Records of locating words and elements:

= = = =

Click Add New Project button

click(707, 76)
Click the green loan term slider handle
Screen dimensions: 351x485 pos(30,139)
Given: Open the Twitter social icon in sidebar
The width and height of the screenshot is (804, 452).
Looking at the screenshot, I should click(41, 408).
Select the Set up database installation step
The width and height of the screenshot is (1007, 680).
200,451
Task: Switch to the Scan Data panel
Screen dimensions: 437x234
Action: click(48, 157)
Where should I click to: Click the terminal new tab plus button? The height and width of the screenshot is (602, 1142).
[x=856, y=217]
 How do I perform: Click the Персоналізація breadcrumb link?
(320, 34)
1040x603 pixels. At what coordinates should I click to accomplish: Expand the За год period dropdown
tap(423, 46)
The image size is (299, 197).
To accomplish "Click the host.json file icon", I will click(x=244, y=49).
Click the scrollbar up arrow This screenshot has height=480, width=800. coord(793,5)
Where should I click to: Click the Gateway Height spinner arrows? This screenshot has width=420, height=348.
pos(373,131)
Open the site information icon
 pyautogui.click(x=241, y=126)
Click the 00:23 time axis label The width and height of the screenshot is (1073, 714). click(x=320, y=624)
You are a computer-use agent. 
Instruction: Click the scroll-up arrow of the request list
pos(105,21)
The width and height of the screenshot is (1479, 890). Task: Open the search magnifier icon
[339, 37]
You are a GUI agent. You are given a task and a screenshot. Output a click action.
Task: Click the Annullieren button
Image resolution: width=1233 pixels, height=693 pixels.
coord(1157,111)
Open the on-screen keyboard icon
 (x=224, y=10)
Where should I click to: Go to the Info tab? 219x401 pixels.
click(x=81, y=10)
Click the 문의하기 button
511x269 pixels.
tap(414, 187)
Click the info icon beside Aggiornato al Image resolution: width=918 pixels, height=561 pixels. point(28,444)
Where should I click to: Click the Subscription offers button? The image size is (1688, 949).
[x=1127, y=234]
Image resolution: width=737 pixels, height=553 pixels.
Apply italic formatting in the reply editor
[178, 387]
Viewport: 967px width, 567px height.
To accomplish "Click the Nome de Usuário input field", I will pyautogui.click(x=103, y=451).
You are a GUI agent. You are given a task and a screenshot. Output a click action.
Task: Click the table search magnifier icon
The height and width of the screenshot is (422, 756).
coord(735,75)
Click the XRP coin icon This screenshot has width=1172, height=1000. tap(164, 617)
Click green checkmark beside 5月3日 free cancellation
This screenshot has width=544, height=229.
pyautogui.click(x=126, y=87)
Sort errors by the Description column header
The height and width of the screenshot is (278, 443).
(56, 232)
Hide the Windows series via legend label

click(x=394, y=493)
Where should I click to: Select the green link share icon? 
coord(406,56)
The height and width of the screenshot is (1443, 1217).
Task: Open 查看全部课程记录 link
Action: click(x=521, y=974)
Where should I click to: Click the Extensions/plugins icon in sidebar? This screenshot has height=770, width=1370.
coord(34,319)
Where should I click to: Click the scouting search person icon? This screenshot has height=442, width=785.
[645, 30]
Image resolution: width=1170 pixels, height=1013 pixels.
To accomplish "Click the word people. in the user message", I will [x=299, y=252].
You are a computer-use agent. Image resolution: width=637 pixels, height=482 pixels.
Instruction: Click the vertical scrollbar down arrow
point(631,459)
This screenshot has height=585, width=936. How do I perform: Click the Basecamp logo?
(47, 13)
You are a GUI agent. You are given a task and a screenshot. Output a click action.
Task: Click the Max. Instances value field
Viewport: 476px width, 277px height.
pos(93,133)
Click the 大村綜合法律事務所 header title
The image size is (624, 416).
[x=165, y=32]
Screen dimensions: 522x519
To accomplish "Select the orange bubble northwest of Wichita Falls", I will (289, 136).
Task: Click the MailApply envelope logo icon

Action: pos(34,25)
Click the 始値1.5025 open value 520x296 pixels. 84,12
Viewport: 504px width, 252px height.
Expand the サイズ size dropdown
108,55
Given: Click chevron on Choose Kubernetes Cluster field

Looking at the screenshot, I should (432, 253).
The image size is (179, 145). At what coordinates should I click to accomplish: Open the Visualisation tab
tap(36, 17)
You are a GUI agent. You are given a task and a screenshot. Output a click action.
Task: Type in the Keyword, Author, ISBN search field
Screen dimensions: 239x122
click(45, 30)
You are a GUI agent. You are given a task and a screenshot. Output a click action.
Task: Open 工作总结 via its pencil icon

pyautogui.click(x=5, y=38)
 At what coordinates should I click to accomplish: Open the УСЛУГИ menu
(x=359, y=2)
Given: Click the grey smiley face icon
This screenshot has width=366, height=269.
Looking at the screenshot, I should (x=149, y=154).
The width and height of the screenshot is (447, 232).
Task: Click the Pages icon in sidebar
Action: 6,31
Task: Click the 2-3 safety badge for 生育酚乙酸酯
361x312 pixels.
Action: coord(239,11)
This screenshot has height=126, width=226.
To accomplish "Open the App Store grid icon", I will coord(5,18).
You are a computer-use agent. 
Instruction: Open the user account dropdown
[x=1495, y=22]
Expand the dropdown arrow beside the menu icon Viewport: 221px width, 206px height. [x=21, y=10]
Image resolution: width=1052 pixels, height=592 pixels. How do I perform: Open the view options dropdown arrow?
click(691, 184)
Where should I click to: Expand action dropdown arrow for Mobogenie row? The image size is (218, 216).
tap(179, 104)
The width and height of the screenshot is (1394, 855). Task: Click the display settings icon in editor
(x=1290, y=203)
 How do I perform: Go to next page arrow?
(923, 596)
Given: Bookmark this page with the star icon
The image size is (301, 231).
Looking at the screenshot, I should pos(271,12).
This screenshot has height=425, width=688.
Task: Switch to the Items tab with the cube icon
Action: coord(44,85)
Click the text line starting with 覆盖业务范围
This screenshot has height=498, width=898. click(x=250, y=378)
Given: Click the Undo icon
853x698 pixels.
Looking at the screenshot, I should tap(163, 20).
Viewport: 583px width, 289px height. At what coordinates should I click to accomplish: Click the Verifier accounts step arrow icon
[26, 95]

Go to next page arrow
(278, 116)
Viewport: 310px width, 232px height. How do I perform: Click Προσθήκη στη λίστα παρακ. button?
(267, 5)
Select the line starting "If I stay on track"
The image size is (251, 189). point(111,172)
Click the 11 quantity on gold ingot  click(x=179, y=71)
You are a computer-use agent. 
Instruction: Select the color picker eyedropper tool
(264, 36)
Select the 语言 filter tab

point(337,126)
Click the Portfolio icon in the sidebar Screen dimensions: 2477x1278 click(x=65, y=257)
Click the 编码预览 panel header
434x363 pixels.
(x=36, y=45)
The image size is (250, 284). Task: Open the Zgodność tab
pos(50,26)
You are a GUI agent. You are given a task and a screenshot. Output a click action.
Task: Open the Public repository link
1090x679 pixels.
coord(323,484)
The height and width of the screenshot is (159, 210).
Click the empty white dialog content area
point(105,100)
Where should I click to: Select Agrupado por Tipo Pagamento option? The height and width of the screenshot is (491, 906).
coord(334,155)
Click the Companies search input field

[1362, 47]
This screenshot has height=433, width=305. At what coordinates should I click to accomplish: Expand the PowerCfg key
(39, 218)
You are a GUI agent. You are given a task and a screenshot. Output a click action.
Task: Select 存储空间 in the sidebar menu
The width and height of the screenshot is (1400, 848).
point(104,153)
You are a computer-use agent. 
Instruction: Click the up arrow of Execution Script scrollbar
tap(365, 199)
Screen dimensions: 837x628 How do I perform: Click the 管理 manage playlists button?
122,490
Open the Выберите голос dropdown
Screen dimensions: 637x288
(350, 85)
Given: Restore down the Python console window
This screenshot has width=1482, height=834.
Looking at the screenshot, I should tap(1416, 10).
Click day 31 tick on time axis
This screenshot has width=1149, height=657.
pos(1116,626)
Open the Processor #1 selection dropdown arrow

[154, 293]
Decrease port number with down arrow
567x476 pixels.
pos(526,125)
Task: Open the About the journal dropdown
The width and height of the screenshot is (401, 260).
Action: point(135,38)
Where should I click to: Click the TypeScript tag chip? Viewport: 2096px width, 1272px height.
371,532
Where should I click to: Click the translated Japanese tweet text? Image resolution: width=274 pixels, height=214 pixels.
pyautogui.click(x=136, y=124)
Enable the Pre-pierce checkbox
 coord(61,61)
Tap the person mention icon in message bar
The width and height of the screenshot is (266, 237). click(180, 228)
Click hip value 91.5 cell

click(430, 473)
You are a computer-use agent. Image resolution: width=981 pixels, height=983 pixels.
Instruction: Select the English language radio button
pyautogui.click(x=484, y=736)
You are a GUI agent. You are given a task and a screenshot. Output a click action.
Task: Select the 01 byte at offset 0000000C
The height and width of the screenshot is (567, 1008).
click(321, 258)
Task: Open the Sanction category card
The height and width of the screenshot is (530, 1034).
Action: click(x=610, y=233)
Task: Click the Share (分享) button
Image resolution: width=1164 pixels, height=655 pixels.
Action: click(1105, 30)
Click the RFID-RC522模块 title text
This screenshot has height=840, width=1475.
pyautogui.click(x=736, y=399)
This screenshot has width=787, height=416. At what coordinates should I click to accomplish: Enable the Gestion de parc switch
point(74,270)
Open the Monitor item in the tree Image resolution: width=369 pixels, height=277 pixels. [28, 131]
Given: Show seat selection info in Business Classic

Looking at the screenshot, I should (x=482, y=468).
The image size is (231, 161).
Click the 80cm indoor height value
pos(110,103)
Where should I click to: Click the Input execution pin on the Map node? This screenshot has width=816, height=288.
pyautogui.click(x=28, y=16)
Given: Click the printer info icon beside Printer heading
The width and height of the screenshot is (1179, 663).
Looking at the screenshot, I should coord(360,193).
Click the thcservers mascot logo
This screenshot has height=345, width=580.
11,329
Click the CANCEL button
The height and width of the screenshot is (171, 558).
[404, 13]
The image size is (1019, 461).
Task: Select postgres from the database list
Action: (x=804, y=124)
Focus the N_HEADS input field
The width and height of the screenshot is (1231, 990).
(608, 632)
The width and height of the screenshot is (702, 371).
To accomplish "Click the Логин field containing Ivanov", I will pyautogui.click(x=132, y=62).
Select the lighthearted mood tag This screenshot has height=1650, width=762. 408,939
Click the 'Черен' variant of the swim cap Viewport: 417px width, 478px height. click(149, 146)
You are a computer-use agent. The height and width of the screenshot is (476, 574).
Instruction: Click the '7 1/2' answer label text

= = = =

What you will do:
Print the rows above exactly as they appear, starting with the line that contains "Screen dimensions: 837x628" and going on through the line that contains "click(430, 473)".

Result of this task:
Screen dimensions: 837x628 How do I perform: Click the 管理 manage playlists button?
122,490
Open the Выберите голос dropdown
Screen dimensions: 637x288
(350, 85)
Given: Restore down the Python console window
This screenshot has width=1482, height=834.
Looking at the screenshot, I should tap(1416, 10).
Click day 31 tick on time axis
This screenshot has width=1149, height=657.
pos(1116,626)
Open the Processor #1 selection dropdown arrow

[154, 293]
Decrease port number with down arrow
567x476 pixels.
pos(526,125)
Task: Open the About the journal dropdown
The width and height of the screenshot is (401, 260).
Action: point(135,38)
Where should I click to: Click the TypeScript tag chip? Viewport: 2096px width, 1272px height.
371,532
Where should I click to: Click the translated Japanese tweet text? Image resolution: width=274 pixels, height=214 pixels.
pyautogui.click(x=136, y=124)
Enable the Pre-pierce checkbox
 coord(61,61)
Tap the person mention icon in message bar
The width and height of the screenshot is (266, 237). click(180, 228)
Click hip value 91.5 cell

click(430, 473)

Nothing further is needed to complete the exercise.